Other developers got in touch with me, and we created our own free version of DOS that was compatible with MS-DOS, PC-DOS, DR-DOS, and any other DOS. I shared the extended DOS utilities I had written for myself, as did others. We also found cool public domain and open source tools to replace DOS commands.
A few months later, we released the first FreeDOS "alpha" distribution. From there, FreeDOS grew into what you see today.
Support me on Patreon
I work on FreeDOS in my spare time. If you'd like to support me to dedicate more time to working on FreeDOS, pelase support me on Patreon:
Jim's conference bio
Jim Hall is an open source software developer and advocate. His first contribution to open source was in 1993 with a patch to GNU Emacs. Since then, Jim has authored, contributed to, or maintained dozens of open source projects.
In addition to writing open source software, Jim also works with usability testing in open source software.
Major projects include: FreeDOS and GNOME
Jim often speaks about open source software, including the Teaching Open Source in University Systems Symposium, FOSDEM, Kieler Open Source und Linux Tage, State of the Source, SeaGL—in addition to webinars and podcasts. Jim is also a featured speaker on IT Leadership and Technology Innovation at conferences including Government IT Symposium, SINC Midwest IT Forum, International Institute of Business Analysis, Premier CIO Forum, Minnesota e-Learning Summit, CIC CIO TechForum, and UBTech.

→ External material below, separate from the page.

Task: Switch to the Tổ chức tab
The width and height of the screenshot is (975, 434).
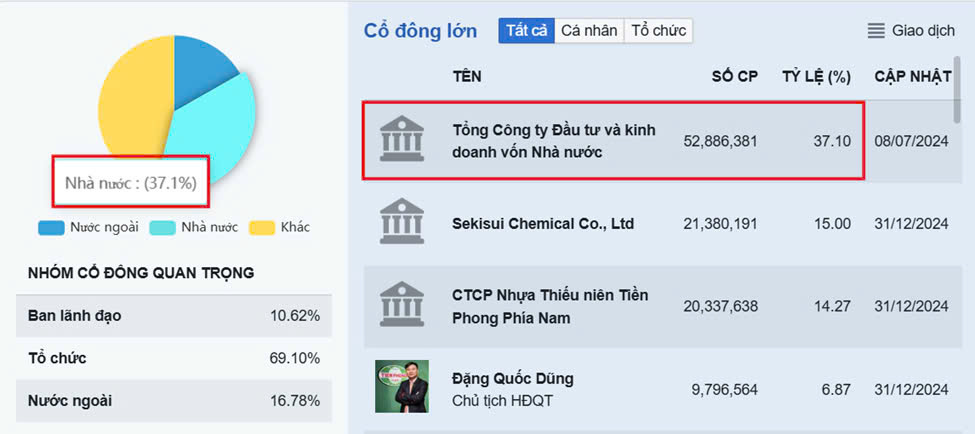Action: (x=658, y=31)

Jim is a frequent contributing writer on open source software to publications including OpenSource.com, CloudSavvy IT, Linux Journal, TechRound, Linux.UK, Linux Magazine, Linux Voice, and FOSS Force Magazine. Jim is also a published author on IT Leadership, and is the author of Coaching Buttons, a collection of essays about leadership and vision in information technology: how to be a leader, how to lead through change, how to do strategic planning. Jim has also contributed chapters to several other books on Open Organizations and IT Leadership, including The Open Organization Leaders Manual (2nd Edition), The Open Organization Workbook, and Cultivating Change in the Academy. He is currently writing his next book, about programming.
Jim has a master's degree in Scientific and Technical Communication from the University of Minnesota, and a bachelor's degree in Physics from the University of Wisconsin-River Falls.